- EXERCISE PROMPT
How do the lines below between the ones holding "Task: Click the words role as a" and "Viewport: 1032px width, 550px height.", inclusive, read? Give them again exactly, with no other lines.

- EXERCISE MATERIALS
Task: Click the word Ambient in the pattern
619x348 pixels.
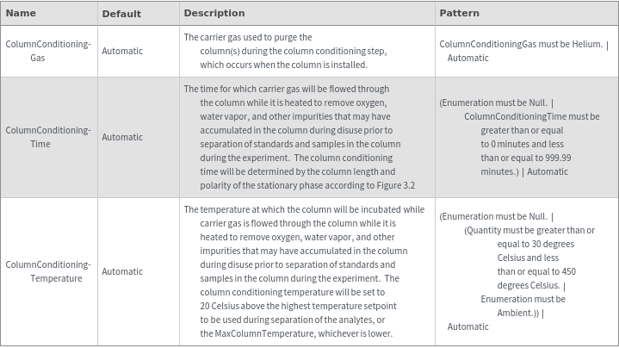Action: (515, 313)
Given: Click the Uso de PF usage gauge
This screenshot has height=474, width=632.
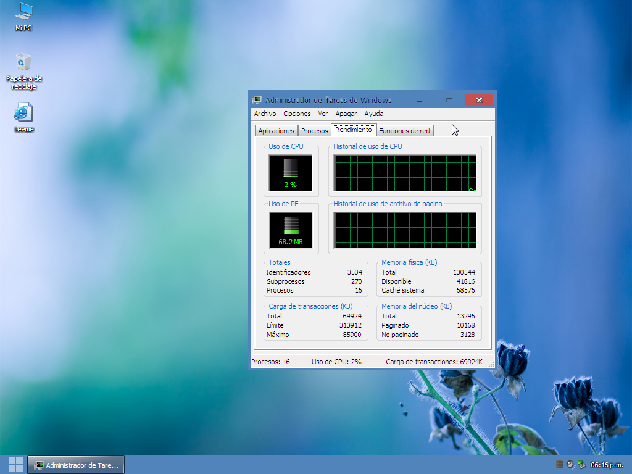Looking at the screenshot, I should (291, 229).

==

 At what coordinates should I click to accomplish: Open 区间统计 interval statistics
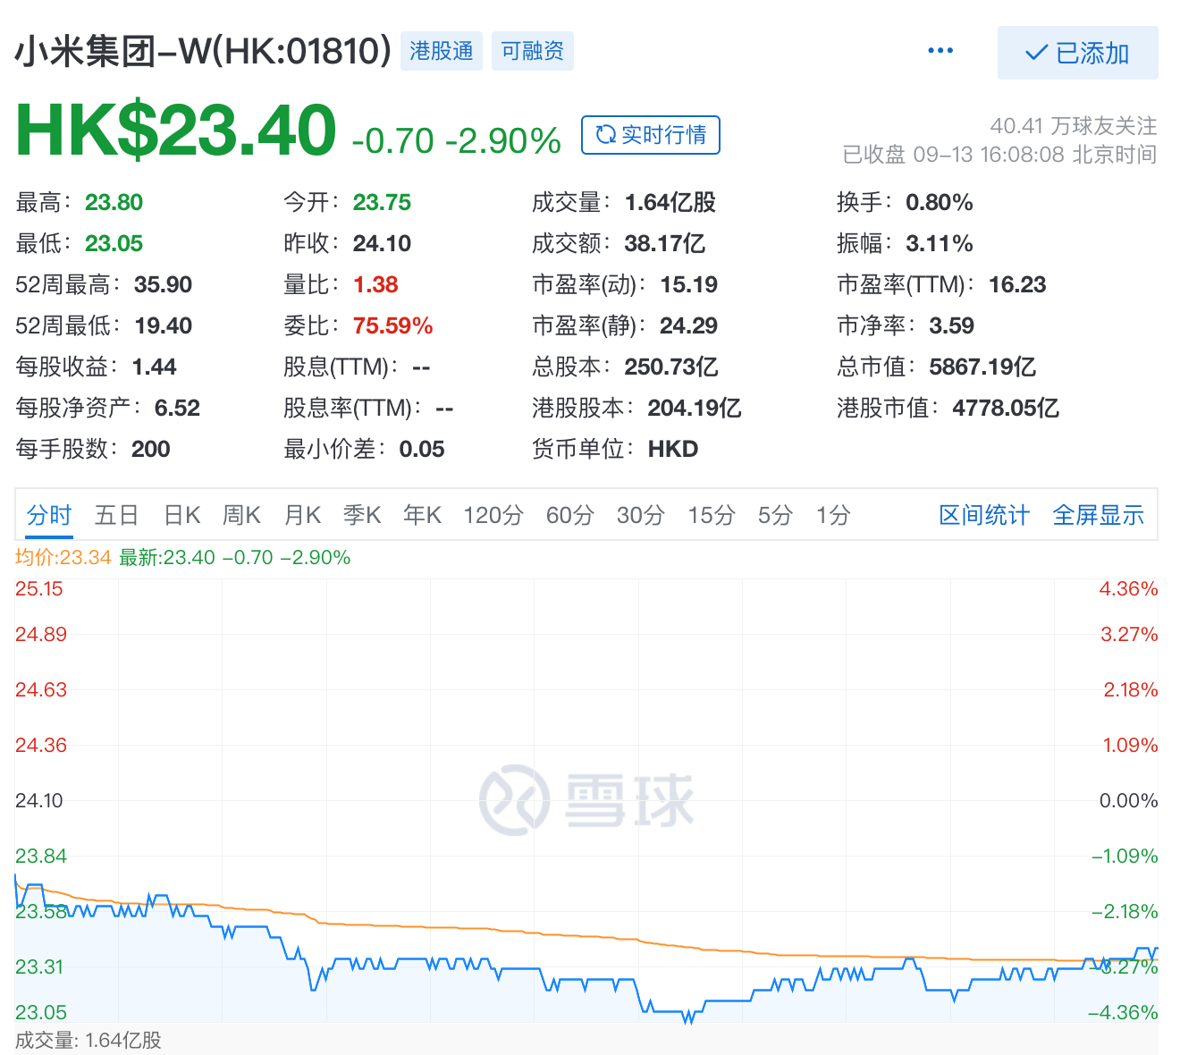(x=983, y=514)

---

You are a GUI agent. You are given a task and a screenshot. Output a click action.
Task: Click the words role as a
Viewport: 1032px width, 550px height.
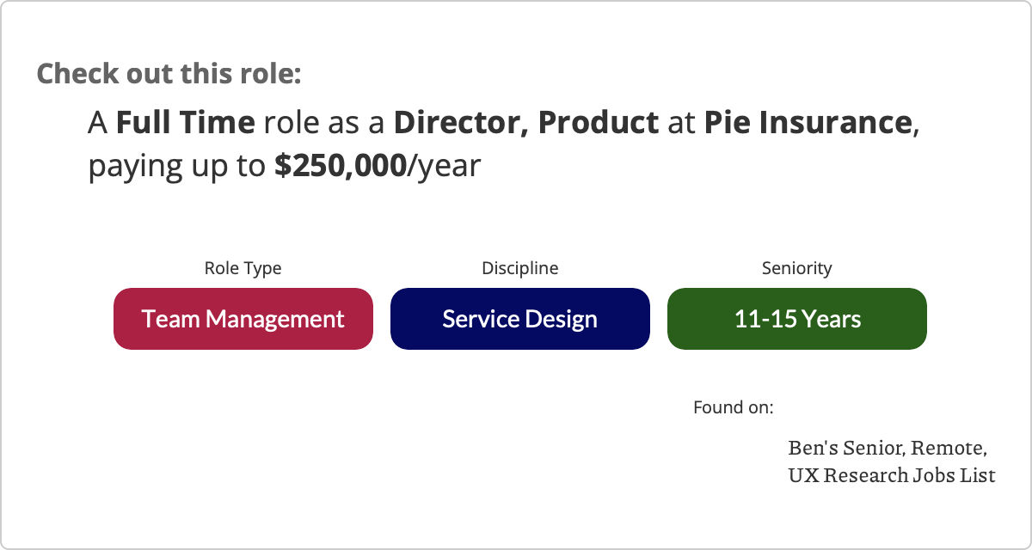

- RESPONSE BELOW
Task: Click the words role as a
Viewport: 1032px width, 550px height.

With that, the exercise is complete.